Neste setor, enfrenta o Bloco um enorme desafio, a CGTP alinhada


(controlada) pelo PCP e a UGT pelo PS e PSD. É complicado um partido de
esquerda fazer valer as suas teses sociais sem um apoio entre as
organizações de trabalhadores, os sindicatos. Note-se que esse apoio terá
que ser completamente diferente do atual controlo que os partidos
políticos tradicionais exercem sobre os sindicatos e que tão prejudicial
tem sido aos próprios trabalhadores mas que apesar do definhamento das
centrais sindicais com enormes perdas no número de sindicalizados tem
feito inverter essa tendência controleira dos partidos sobre os sindicatos.

É uma luta paulatina e demorada a que o Bloco tem que desenvolver para
virar a situação sindical a seu favor, para além dos trabalhadores afetos ao
Bloco nos vários setores de trabalho se organizarem e começarem a
disputar as direções sindicais ao atual “status quo” é também uma luta
que tem que passar pelas ruas, inexoravelmente.

Na atual situação vivida pela classe trabalhadora portuguesa, sofrendo


ataques de toda a ordem aos seus direitos conquistados, o golpe final que
se prepara no setor público com a privatização dos últimos setores
lucrativos do Estado, com empresas recorrendo sistematicamente ao
trabalho temporário, precário e sem direitos, perante a generalização dos
“recibos verdes”, o encerramento de cada vez mais postos de trabalho, o
alastrar da praga dos salários em atraso, o desespero do alargar trágico do
desemprego, a todas estas situações urge dar resposta a contento. A
resposta a esses problemas, empenhada é certo, que tem sido feita na
Assembleia da República, não chega e tem-se revelado pouco eficaz. É
necessária maior contundência a este respeito nas intervenções que os
deputados tomam na AR, é imprescindivel que não se deixem enrodilhar
em comissões de trabalho que apenas servem para desviar as atenções
dos problemas reais do país e centrar o debate na defesa dos
trabalhadores, suas condições de vida, situação sócio-económica, direitos
e deveres, horário de trabalho, anos de serviço para a reforma, criação de
emprego, combate ao desemprego, trabalho precário e sem direitos.

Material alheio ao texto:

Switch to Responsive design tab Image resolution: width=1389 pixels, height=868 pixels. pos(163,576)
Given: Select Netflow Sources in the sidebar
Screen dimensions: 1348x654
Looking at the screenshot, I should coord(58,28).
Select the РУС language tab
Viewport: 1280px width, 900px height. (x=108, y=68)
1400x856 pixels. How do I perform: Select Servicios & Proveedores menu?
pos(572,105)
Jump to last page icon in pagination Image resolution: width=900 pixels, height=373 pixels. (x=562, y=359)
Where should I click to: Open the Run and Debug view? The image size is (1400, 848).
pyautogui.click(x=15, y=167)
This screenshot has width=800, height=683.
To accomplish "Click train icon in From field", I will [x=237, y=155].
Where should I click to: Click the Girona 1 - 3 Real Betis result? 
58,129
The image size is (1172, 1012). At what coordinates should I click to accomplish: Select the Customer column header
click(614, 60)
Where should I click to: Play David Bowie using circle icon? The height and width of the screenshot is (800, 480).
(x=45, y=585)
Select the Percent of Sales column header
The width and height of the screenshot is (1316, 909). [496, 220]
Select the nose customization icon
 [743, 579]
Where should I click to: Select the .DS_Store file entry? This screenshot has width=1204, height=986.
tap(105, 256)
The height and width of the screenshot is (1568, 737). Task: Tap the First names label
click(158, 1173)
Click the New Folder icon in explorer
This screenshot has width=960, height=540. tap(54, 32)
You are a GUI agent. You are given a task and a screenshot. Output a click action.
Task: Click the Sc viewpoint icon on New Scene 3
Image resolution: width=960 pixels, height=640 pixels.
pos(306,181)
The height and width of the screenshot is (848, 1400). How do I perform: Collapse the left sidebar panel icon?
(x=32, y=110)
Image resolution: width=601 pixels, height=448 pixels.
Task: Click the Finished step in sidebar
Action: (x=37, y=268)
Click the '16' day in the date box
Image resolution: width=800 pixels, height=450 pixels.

Além dessa tribuna combativa na AR é necessário ir para junto dos


trabalhadores, ouvir o que eles têm a dizer, apoiá-los nas suas lutas,
informá-los. É necessário agitar este país da sonolência em que caiu,
inclusive o Bloco. Neste aspeto, defesa dos postos de trabalho, luta contra
as privatizações, contra o desemprego, tem lutado mais um pequeno
partido como o POUS que o Bloco no alto do seu explendor de 10% e 16
deputados. Agir é preciso! Agitar imprescindivel!

Outro campo onde tem sido dificil ao Bloco afirmar-se é o domínio


autárquico, mas a esse tema voltarei noutra altura dado que este post já
vai longo.

Temos pois o Bloco perante o seu labirinto: ou age e põe este país a gritar
a sua sede de justiça, liberdade e democracia, de trabalho com direitos e
futuro, ou arrisca-se a morrer, mas de morte lenta.